Go to the line containing "Select the generated password text" in the records below and print it and every following line exactly, on through the line containing "Open 발렌타인데이 위크", then stop.

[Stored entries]
= = =
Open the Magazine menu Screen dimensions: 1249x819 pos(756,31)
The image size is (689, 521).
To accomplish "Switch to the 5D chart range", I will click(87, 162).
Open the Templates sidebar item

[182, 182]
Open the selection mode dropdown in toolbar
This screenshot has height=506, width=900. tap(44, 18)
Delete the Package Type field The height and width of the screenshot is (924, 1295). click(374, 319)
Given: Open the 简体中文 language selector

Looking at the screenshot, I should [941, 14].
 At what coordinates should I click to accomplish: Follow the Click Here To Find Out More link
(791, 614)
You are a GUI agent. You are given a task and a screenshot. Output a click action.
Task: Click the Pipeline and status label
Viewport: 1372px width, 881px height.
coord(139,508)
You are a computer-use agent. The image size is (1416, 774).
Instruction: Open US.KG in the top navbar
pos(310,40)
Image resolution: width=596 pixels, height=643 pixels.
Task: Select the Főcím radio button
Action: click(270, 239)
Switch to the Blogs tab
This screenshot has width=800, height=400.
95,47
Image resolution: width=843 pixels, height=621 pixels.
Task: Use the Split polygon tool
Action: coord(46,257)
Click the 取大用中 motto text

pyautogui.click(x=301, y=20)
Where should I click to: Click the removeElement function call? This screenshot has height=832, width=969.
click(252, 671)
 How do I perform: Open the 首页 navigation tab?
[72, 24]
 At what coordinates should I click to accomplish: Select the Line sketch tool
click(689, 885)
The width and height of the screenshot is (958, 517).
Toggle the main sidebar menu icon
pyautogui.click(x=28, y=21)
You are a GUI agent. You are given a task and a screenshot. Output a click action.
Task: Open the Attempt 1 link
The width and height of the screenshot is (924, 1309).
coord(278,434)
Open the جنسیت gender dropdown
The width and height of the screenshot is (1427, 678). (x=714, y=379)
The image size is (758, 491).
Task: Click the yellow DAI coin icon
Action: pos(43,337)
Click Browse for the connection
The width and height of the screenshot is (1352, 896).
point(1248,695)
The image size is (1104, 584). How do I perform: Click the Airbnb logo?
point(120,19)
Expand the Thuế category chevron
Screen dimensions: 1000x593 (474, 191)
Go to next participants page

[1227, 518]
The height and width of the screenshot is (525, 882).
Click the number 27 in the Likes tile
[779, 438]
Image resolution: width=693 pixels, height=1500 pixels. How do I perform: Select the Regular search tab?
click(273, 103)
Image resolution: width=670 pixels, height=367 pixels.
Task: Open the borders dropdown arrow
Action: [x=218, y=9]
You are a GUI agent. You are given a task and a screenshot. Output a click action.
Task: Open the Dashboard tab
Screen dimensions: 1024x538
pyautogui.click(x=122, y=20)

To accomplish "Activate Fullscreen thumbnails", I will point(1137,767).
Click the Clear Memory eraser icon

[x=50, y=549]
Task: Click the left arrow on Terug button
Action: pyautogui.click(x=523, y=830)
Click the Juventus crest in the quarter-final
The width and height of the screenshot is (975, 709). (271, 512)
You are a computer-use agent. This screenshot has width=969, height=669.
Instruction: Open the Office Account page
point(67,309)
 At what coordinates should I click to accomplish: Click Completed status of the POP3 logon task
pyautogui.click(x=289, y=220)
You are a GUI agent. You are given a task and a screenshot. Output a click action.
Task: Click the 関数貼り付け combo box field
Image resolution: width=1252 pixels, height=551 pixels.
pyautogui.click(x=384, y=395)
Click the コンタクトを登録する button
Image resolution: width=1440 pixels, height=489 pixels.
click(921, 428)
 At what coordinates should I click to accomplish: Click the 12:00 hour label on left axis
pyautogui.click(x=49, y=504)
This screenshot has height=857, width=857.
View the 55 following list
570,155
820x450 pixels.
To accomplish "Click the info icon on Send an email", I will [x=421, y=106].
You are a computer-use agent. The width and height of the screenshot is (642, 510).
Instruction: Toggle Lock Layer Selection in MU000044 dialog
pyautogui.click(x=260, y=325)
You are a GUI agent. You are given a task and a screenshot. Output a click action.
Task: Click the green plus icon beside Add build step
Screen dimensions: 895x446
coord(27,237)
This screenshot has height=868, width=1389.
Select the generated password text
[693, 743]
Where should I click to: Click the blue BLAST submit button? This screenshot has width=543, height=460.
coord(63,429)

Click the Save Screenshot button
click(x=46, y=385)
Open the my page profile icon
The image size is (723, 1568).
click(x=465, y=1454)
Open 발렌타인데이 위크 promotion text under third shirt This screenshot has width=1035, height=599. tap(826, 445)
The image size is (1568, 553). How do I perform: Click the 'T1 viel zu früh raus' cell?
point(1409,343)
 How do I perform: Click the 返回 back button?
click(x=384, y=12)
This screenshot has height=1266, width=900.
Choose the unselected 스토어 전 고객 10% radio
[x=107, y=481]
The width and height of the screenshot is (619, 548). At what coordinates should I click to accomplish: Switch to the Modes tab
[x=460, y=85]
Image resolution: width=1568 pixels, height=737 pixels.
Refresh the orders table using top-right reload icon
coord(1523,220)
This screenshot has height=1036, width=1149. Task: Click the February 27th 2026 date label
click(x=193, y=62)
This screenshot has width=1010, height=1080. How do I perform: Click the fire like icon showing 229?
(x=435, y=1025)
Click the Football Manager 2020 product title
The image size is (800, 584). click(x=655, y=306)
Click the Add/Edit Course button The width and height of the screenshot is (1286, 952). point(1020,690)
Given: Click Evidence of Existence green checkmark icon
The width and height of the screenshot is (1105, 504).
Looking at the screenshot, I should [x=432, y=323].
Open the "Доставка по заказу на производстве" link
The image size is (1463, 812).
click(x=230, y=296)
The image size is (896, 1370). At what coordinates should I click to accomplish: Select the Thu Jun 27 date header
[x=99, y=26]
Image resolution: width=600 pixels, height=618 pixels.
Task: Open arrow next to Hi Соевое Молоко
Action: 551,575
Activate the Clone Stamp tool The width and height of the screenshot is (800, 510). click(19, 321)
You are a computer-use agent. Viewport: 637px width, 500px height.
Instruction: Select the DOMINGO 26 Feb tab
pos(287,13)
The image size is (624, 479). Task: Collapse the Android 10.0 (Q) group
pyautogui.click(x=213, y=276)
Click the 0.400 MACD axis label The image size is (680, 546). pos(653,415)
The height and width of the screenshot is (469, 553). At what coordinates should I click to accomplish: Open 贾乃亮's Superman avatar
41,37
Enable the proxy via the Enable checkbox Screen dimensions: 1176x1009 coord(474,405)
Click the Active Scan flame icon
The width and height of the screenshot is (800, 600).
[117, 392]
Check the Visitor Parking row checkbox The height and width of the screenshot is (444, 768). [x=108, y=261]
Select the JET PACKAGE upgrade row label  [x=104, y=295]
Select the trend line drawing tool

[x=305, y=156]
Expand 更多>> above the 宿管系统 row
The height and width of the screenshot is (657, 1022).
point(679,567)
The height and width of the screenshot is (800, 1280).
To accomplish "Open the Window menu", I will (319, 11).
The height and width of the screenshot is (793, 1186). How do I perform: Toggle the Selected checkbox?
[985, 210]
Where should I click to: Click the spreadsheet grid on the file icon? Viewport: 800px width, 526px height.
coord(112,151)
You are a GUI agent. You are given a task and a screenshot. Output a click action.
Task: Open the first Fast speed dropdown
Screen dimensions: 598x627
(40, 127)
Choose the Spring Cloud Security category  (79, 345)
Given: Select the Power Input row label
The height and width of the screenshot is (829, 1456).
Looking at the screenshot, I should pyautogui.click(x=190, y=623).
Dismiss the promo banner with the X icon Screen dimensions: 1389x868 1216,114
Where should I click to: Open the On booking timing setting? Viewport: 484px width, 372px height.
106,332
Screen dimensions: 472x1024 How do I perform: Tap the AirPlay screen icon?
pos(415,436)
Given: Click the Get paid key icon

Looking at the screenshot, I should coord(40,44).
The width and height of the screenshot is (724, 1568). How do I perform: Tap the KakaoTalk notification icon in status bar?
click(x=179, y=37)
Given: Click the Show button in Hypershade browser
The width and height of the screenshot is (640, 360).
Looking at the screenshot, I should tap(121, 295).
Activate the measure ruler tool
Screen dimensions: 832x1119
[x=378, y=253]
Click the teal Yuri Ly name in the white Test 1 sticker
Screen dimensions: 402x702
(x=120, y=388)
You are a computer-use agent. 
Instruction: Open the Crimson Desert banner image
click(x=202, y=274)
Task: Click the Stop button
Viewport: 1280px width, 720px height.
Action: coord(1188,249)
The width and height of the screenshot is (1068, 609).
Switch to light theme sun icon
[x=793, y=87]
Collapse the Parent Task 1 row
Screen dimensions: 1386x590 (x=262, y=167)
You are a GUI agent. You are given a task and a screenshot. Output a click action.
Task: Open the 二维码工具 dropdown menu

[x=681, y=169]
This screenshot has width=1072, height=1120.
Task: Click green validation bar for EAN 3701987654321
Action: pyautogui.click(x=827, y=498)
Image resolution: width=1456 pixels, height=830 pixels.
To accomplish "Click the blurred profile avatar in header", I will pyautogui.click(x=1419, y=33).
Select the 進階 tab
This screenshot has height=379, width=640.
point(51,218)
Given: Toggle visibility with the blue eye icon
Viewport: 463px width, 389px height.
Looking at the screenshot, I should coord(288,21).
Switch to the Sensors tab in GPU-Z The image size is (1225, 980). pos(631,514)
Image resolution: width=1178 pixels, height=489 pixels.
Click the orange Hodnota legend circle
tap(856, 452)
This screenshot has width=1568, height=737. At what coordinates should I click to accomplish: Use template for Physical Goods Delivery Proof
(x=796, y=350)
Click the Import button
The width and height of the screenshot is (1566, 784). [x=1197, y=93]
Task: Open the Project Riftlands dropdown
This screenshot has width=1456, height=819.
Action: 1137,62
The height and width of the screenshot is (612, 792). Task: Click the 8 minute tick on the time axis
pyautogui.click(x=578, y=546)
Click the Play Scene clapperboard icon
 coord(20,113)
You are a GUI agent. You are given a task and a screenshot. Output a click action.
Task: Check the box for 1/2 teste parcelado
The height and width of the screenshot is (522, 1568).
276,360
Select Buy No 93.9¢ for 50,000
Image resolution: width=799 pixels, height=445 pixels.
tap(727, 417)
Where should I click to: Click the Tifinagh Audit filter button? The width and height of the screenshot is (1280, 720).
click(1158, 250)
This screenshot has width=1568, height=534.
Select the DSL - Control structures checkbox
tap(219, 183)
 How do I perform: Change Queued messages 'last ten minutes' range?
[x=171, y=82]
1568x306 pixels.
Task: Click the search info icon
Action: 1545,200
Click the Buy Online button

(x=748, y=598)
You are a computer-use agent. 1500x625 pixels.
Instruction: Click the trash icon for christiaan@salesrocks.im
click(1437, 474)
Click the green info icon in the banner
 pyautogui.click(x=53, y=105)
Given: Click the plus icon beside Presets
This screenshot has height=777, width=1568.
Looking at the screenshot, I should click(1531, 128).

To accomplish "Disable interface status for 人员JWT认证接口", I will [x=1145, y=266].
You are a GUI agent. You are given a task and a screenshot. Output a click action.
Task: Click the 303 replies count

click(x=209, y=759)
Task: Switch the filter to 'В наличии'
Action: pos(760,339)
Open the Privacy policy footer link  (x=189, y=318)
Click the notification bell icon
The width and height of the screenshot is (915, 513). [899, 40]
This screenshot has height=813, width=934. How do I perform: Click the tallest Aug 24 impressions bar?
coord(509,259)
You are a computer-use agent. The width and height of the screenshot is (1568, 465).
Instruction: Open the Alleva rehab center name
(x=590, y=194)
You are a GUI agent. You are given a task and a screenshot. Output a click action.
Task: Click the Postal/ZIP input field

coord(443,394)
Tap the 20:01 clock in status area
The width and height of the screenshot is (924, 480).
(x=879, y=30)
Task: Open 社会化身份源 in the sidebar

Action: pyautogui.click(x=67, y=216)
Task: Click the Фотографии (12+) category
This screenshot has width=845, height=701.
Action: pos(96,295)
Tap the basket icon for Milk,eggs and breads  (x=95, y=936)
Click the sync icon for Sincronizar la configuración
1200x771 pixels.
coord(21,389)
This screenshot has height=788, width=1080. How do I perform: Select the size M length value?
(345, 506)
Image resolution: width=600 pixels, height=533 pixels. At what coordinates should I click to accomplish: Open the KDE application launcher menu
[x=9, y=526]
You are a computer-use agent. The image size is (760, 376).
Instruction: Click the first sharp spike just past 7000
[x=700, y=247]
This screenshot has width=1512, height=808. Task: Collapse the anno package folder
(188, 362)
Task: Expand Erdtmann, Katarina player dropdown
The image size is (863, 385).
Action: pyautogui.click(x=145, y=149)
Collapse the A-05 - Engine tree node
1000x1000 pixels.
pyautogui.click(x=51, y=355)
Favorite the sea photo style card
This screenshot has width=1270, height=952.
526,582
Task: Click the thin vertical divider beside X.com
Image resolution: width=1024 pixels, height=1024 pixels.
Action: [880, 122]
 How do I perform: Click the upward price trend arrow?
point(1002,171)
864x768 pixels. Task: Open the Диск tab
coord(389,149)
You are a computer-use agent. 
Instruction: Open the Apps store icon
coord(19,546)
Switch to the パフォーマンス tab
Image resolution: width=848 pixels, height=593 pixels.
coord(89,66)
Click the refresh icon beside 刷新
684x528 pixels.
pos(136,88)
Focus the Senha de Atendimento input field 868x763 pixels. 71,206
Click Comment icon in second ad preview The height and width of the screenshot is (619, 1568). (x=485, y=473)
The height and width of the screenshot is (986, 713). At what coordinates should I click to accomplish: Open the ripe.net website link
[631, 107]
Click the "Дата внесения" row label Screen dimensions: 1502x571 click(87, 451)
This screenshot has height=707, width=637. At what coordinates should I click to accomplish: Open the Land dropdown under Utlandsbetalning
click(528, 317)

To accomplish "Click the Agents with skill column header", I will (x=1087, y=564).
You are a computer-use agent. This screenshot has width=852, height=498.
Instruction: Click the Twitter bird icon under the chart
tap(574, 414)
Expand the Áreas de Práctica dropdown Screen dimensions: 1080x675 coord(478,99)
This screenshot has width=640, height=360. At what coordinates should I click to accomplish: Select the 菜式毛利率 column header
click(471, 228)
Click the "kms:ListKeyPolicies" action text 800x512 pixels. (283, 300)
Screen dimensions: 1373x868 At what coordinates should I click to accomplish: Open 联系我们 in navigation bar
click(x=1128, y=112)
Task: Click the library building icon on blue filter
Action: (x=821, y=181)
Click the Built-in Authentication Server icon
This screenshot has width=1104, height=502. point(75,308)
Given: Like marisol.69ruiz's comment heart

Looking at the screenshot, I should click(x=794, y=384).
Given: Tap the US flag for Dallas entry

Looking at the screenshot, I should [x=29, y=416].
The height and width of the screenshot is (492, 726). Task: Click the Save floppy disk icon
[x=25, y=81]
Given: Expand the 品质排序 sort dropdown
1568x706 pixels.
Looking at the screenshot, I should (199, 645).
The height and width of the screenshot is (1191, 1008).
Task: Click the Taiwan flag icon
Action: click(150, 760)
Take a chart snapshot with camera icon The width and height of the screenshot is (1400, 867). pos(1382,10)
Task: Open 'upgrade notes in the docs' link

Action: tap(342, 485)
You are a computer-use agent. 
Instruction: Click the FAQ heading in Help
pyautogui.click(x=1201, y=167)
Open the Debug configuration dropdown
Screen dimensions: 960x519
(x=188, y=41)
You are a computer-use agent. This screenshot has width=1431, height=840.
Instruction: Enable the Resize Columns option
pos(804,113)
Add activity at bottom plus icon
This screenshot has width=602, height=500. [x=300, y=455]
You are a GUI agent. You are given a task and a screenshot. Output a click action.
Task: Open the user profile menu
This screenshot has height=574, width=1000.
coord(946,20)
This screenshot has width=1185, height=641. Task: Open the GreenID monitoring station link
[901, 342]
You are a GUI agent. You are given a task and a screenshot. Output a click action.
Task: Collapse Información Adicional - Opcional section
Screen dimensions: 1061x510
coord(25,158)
= = =
Reply to the exercise:
Select the generated password text
[693, 743]
Where should I click to: Click the blue BLAST submit button? This screenshot has width=543, height=460.
coord(63,429)

Click the Save Screenshot button
click(x=46, y=385)
Open the my page profile icon
The image size is (723, 1568).
click(x=465, y=1454)
Open 발렌타인데이 위크 promotion text under third shirt This screenshot has width=1035, height=599. tap(826, 445)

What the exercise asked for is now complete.